Thinking of compliance as good governance is probably the most common, and distracting, false equivalency in corporate governance.
Background music is Of the Stars by KC Roberts & the Live Revolution
I spent nearly 20 years running a project at the University of Toronto’s Rotman School of Management that resulted in a couple of different sets of what we called “board ratings.” Fundamentally, these board ratings were just sets of rules against which we would score the governance disclosure of big listed companies. If a company’s disclosure was in line with the rules, they would get a favourable board rating. Even just describing it out loud makes it seem kinda silly, doesn’t it? Applying generic rules to 250 different companies in different industries with different models, structures, sizes, and people. The implication being that somehow I – as the manager of the project – had come up with the single answer to what an effective board is, and thought I could measure it through public disclosure.
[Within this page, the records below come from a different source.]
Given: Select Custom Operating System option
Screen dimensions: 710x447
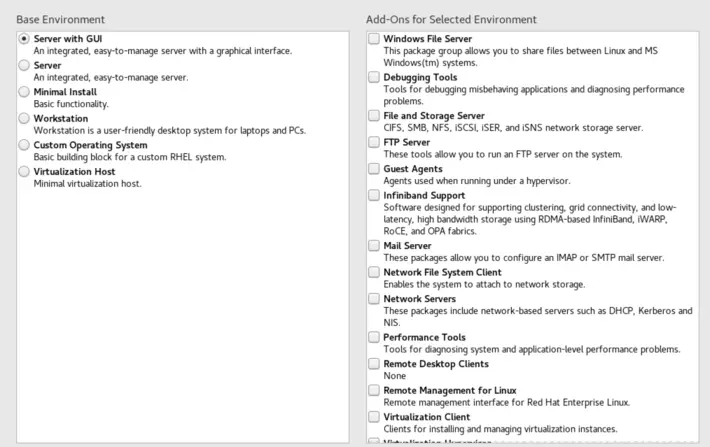Looking at the screenshot, I should coord(24,145).
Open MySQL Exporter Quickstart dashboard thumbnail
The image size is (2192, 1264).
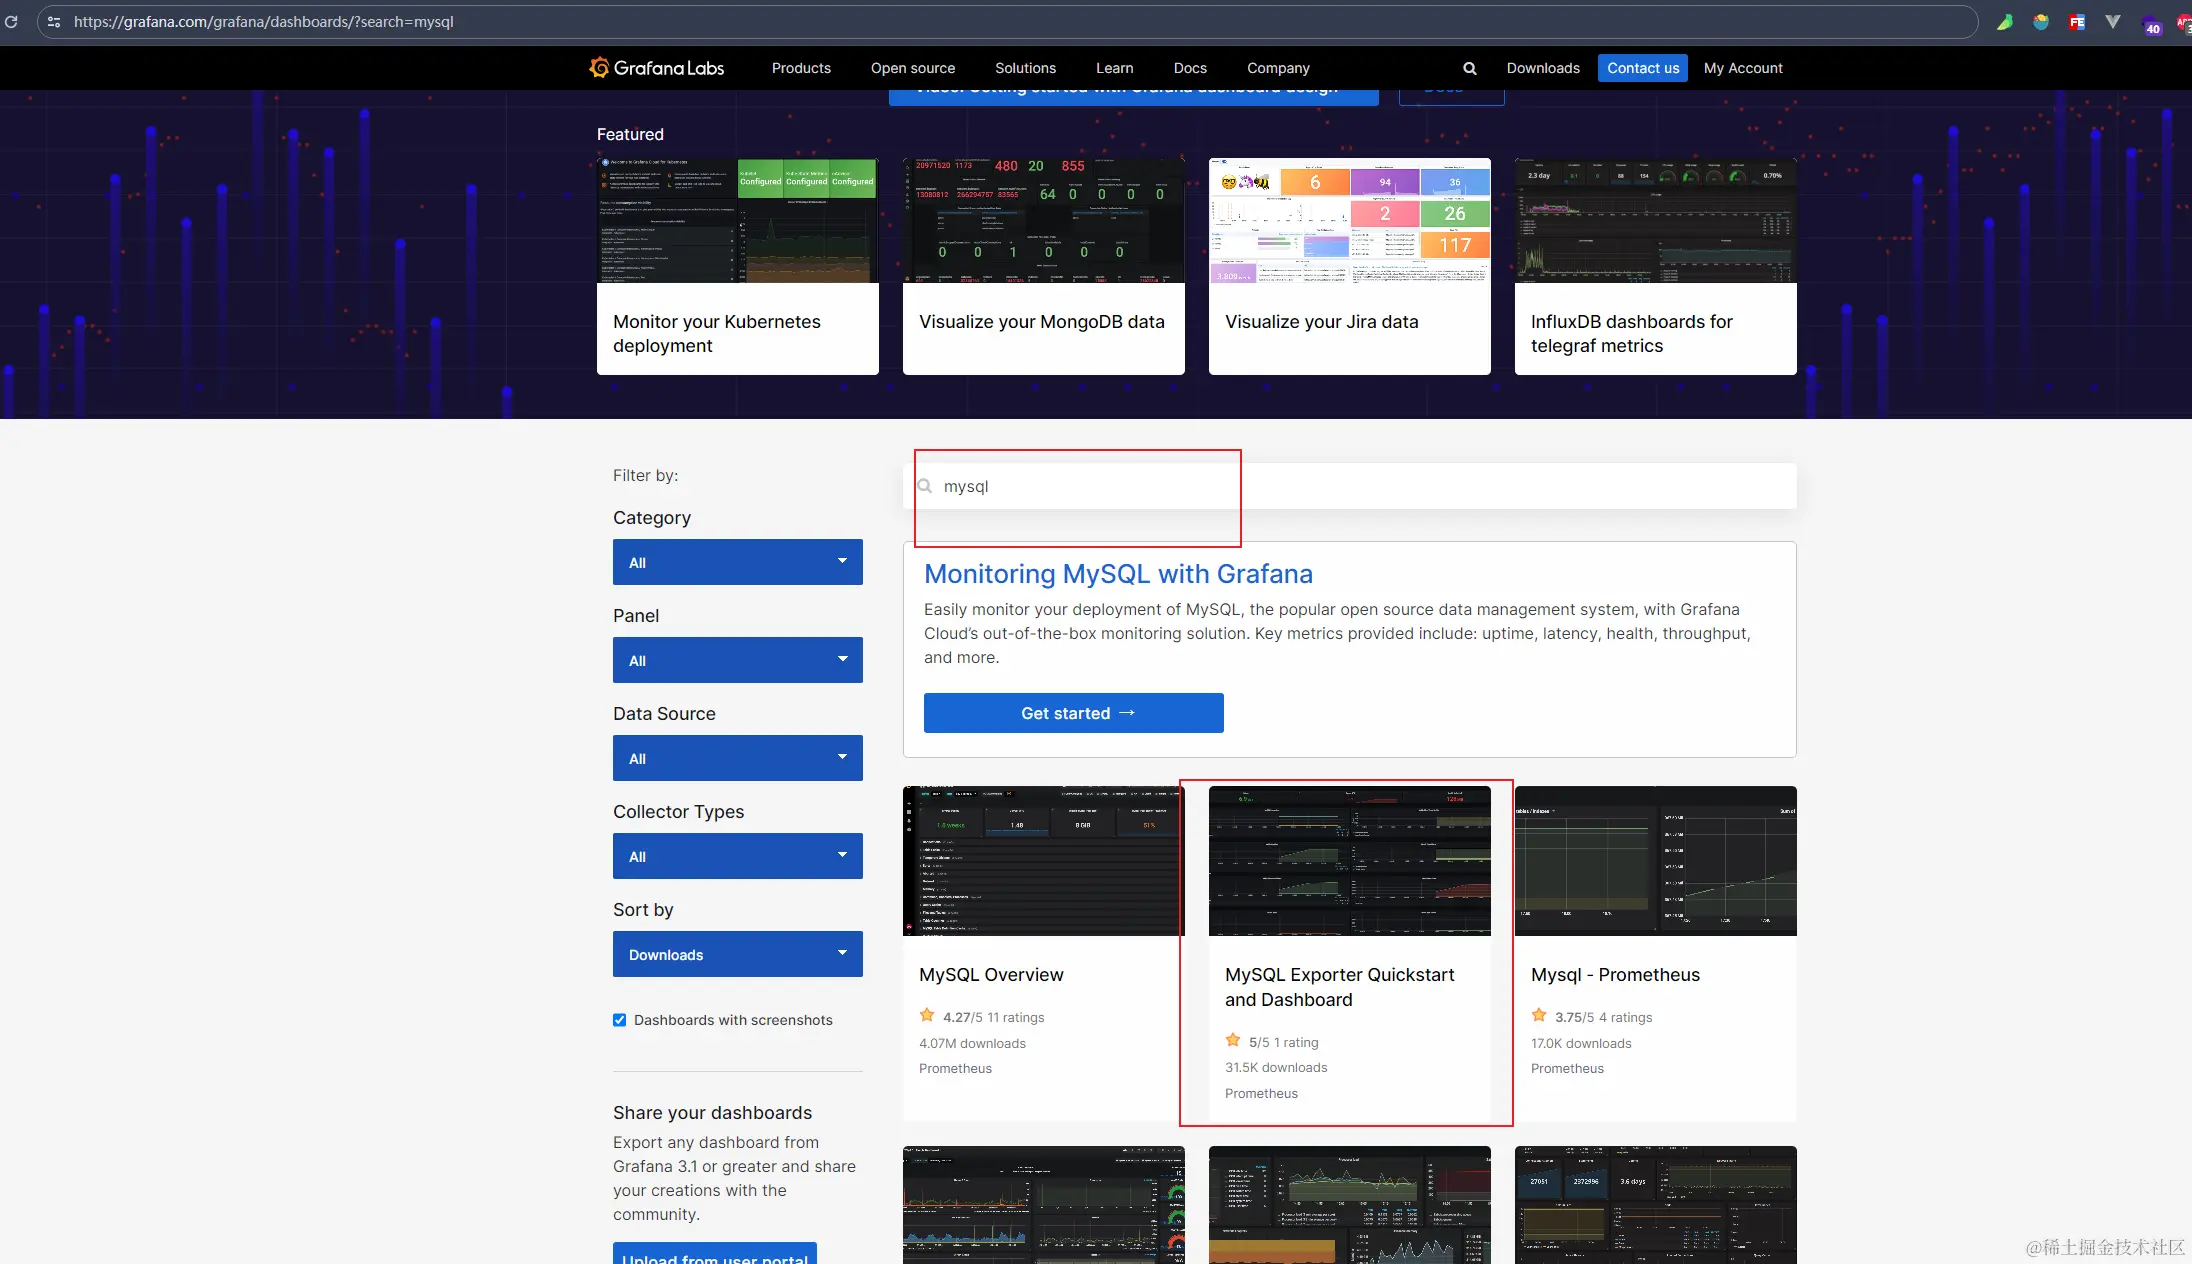tap(1349, 861)
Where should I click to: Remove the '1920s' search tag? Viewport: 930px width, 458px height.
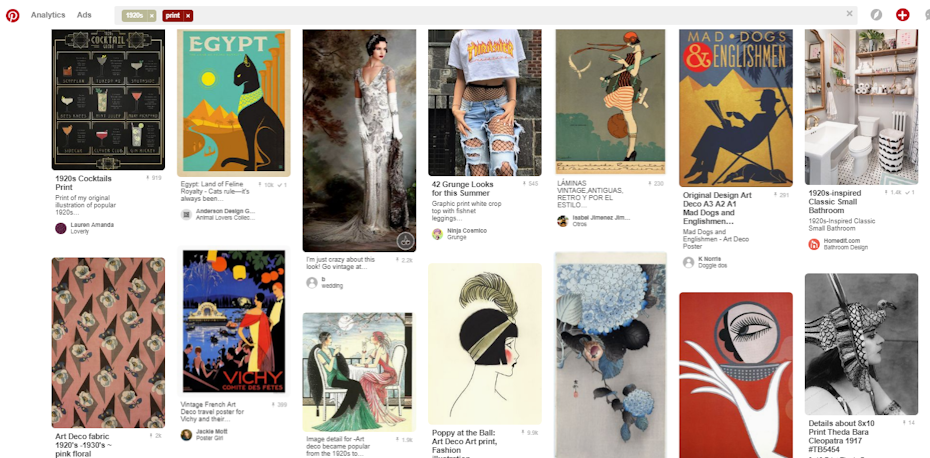click(x=152, y=16)
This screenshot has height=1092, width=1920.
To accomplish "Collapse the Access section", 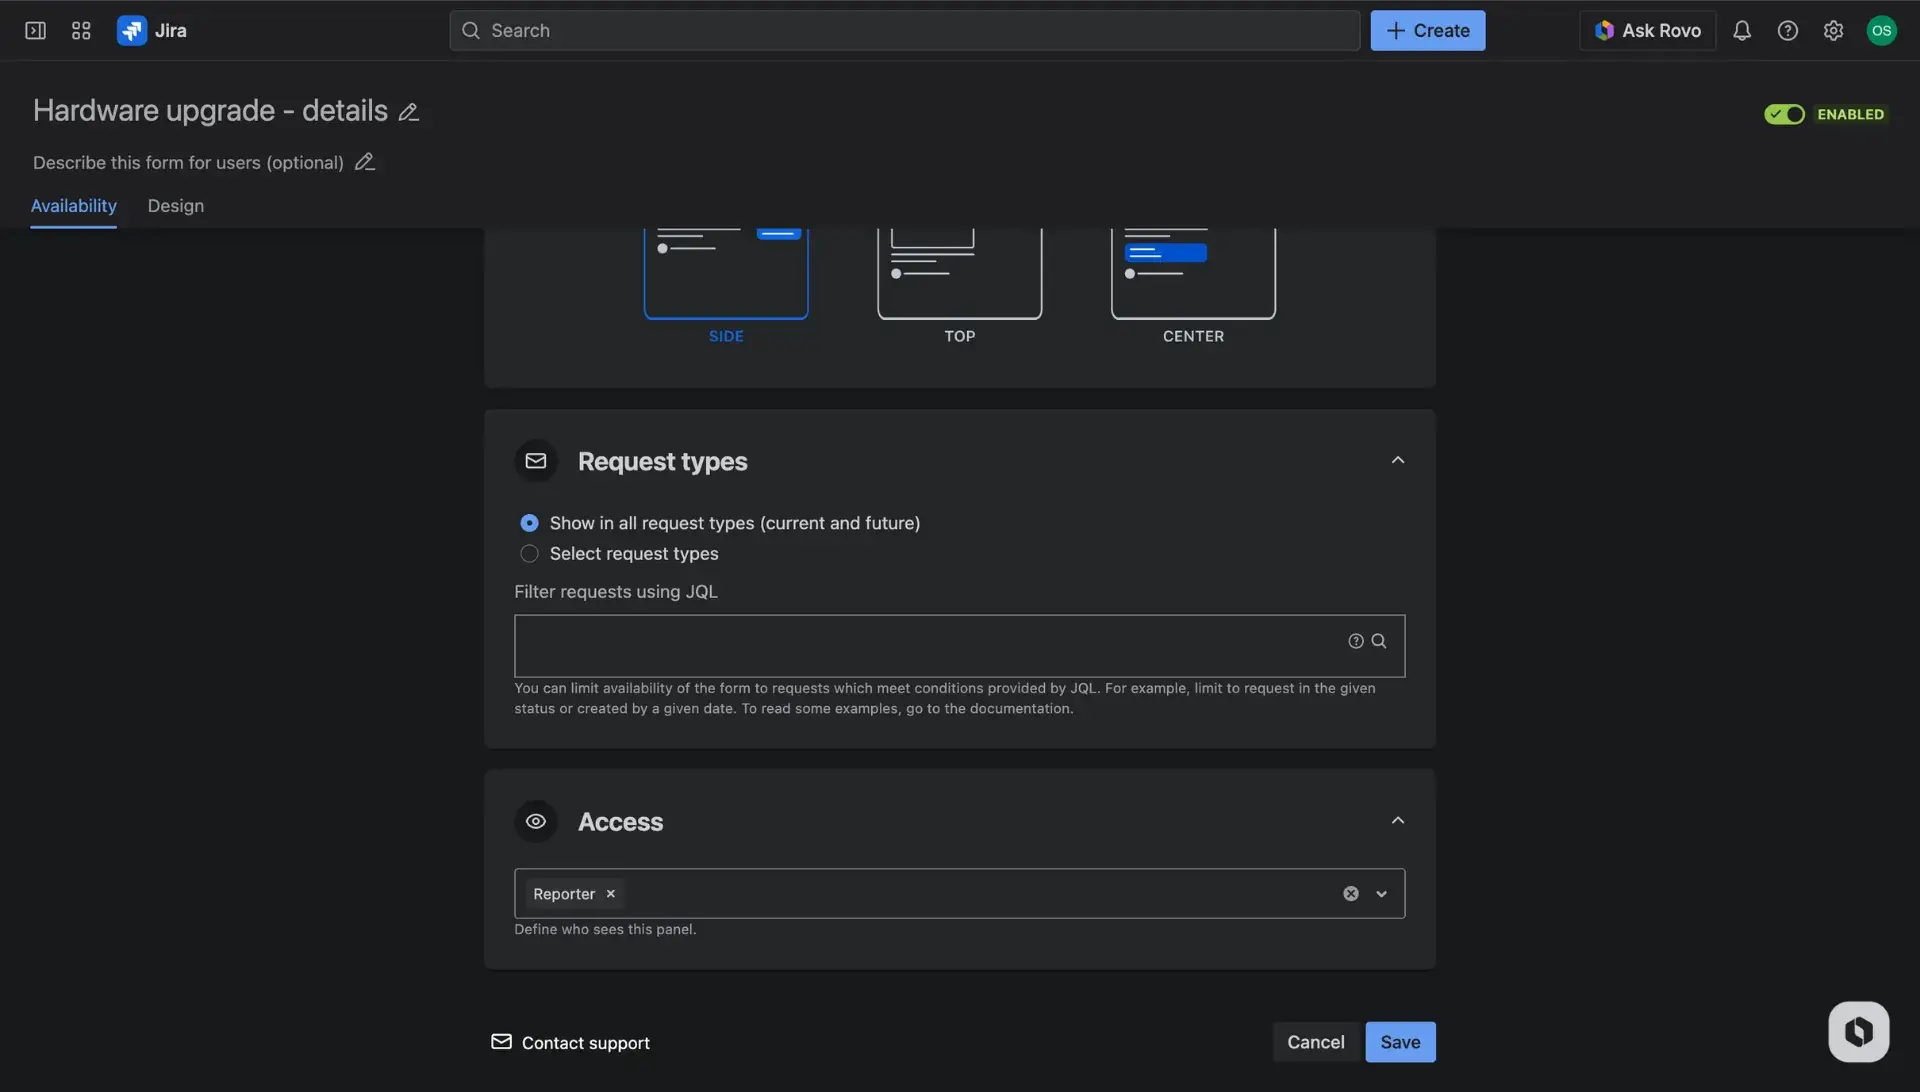I will pyautogui.click(x=1397, y=819).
Well, as absurd as that sounds, it’s basically the same as most of the rules, regulations, and laws that apply to corporate governance. And lots of corporations OBSESS over complying with all of them – even the optional ones like the board ratings I managed. It helps them to signal to the world that they have good governance. But when it comes to our definition of good governance, compliance is virtually meaningless. There isn’t a single regulation or law that sets corporations or boards up to make good decisions. That doesn’t mean compliance is bad or useless – in fact it’s probably pretty valuable for a lot of reasons. But good governance isn’t one of them.